Persona, libertà, separazione dei poteri, parità, merito, ma anche famiglia e proprietà privata: sono alcuni dei valori costituzionali che dovranno essere approfonditi anche nello studio della Filosofia, partendo dall’analisi del dibattito della Costituente. È una delle novità contenute nelle nuove Indicazioni nazionali per i licei che, come anticipato dal ministro dell’Istruzione e del Merito Giuseppe Valditara a Italia Oggi nell’intervista del 24 giugno, sono state firmate e trasmesse al CSPI, il Consiglio Superiore della Pubblica Istruzione.
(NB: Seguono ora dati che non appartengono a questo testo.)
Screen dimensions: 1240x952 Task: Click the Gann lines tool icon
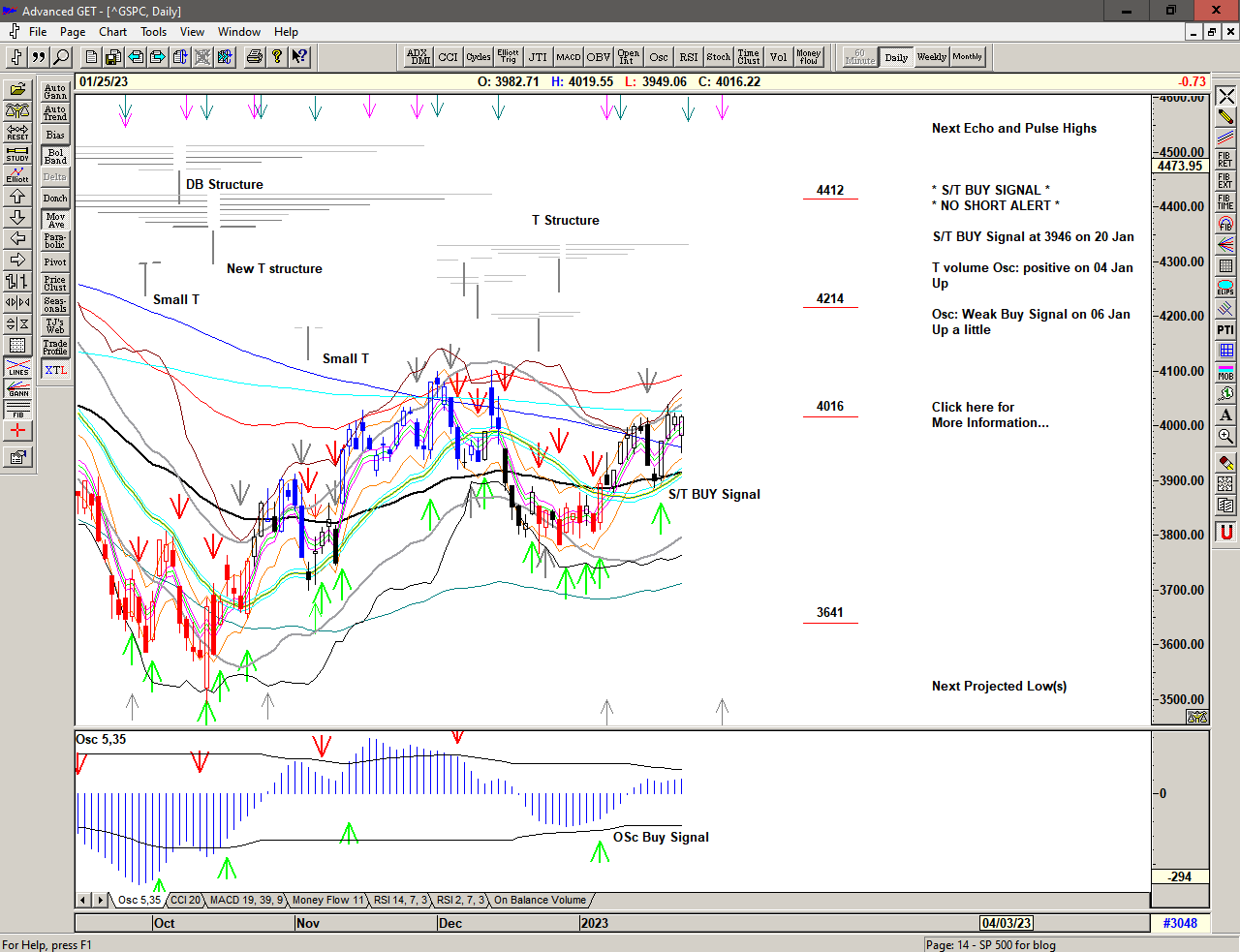[x=17, y=389]
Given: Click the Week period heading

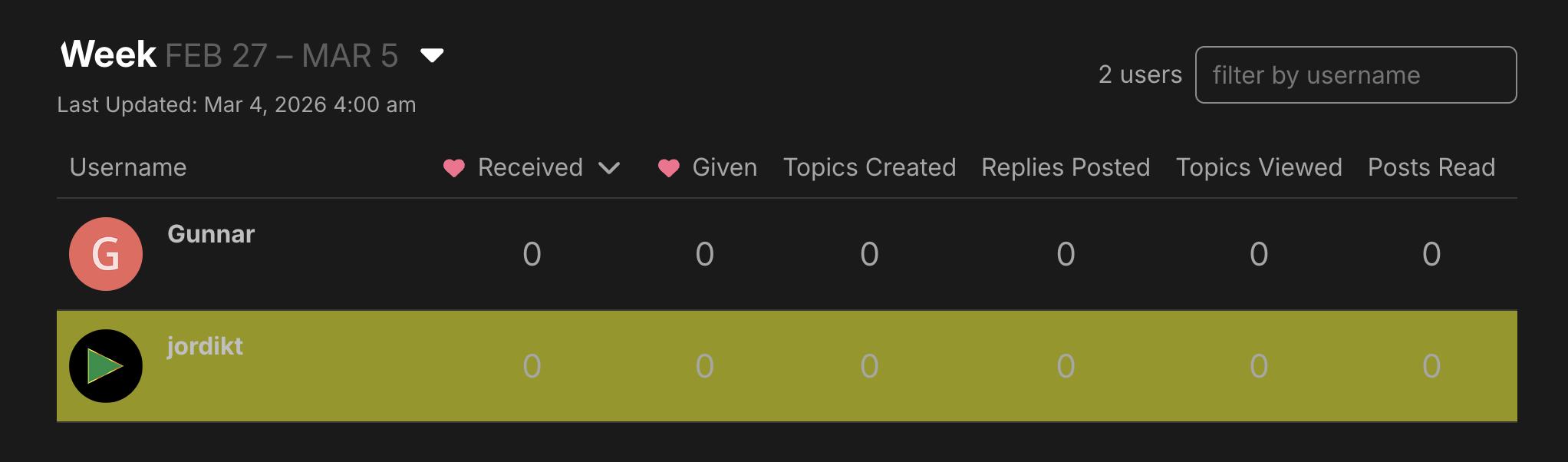Looking at the screenshot, I should click(109, 55).
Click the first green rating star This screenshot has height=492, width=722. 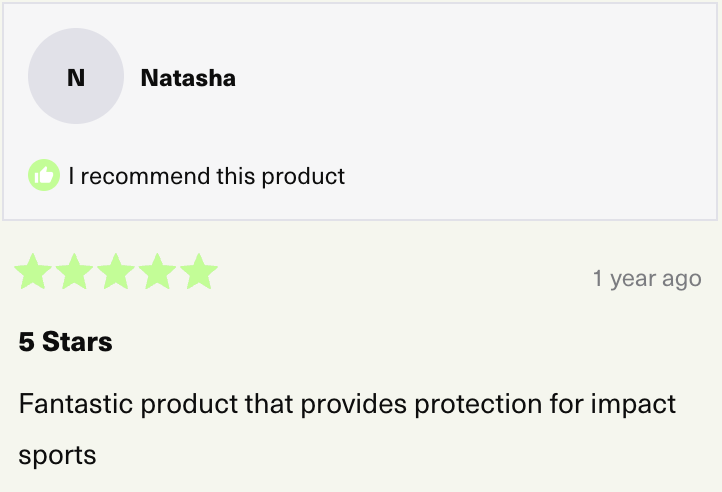coord(33,272)
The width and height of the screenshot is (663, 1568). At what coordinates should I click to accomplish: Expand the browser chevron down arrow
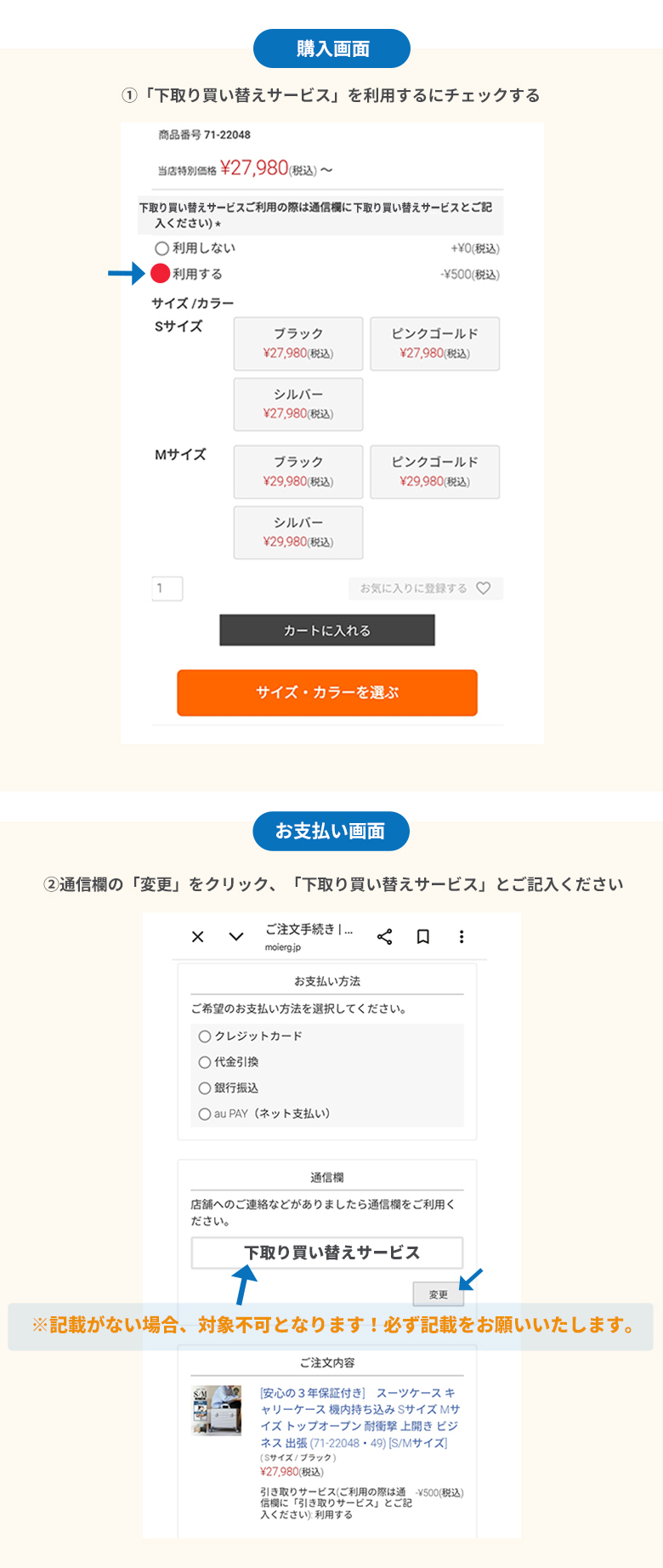point(236,936)
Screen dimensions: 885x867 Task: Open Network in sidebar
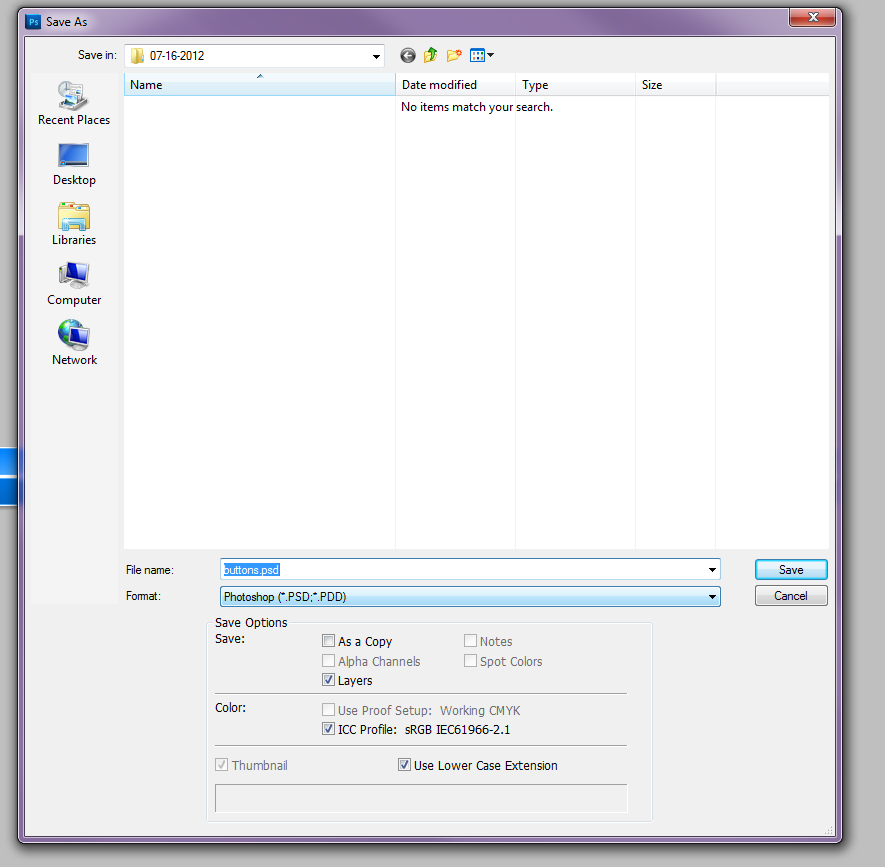click(x=74, y=344)
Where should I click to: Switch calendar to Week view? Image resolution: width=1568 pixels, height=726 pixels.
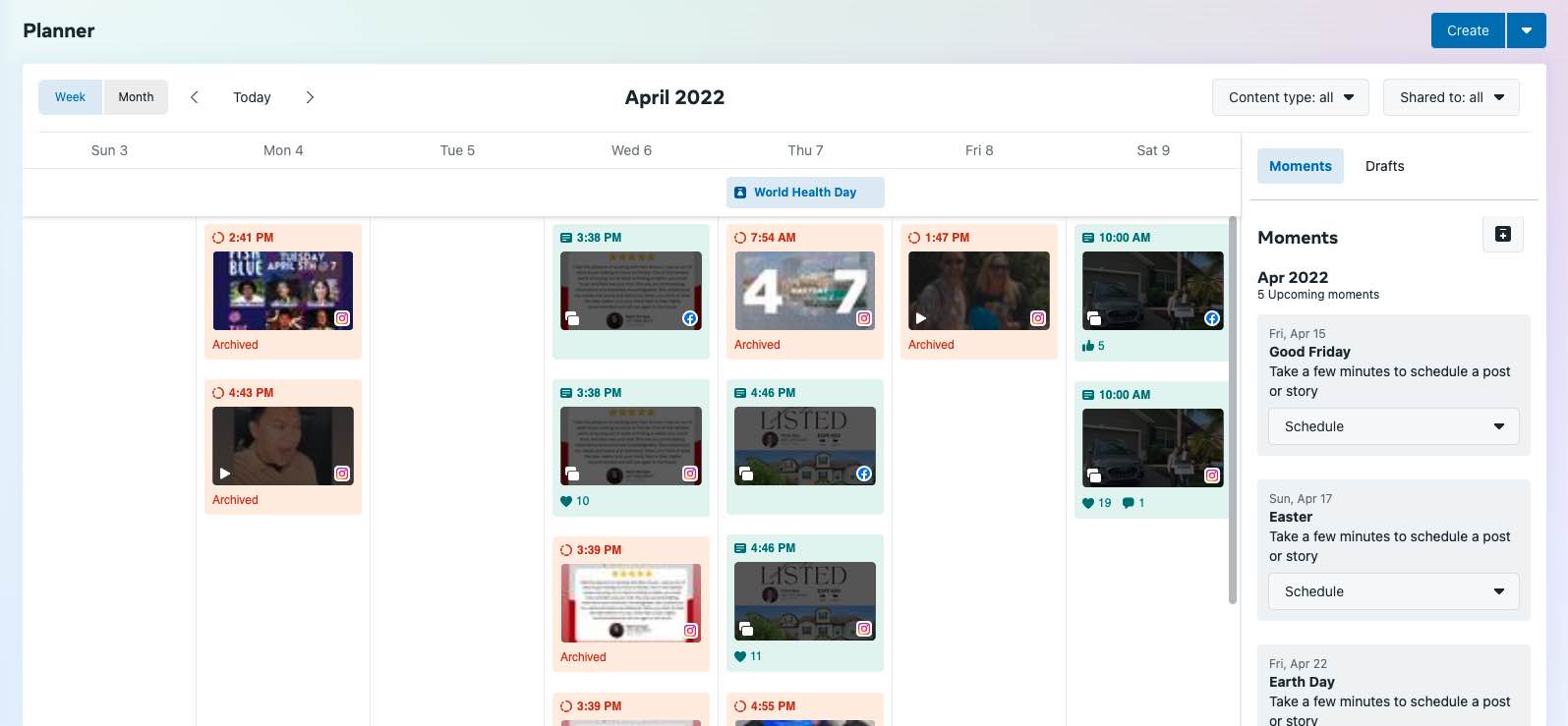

Si tratta dell’ultimo passaggio dei nuovi programmi scolastici, destinati a entrare in vigore nei licei italiani dal 2027.

In continuità con la riforma già introdotta nel primo ciclo d’istruzione, il nuovo impianto attribuisce una forte centralità alla cultura e alla storia dell’Occidente. L’obiettivo dichiarato non è quello di riproporre modelli del passato, ma di fornire agli studenti strumenti di orientamento in una realtà sempre più complessa, mantenendo forte la consapevolezza delle proprie radici nel confronto con le altre sivilità, di cui si studieranno i tratti principali di sviluppo. Le Indicazioni rivendicano la tradizione occidentale non come patrimonio esclusivo, ma come una civiltà capace di sviluppare valori e principi a vocazione universale.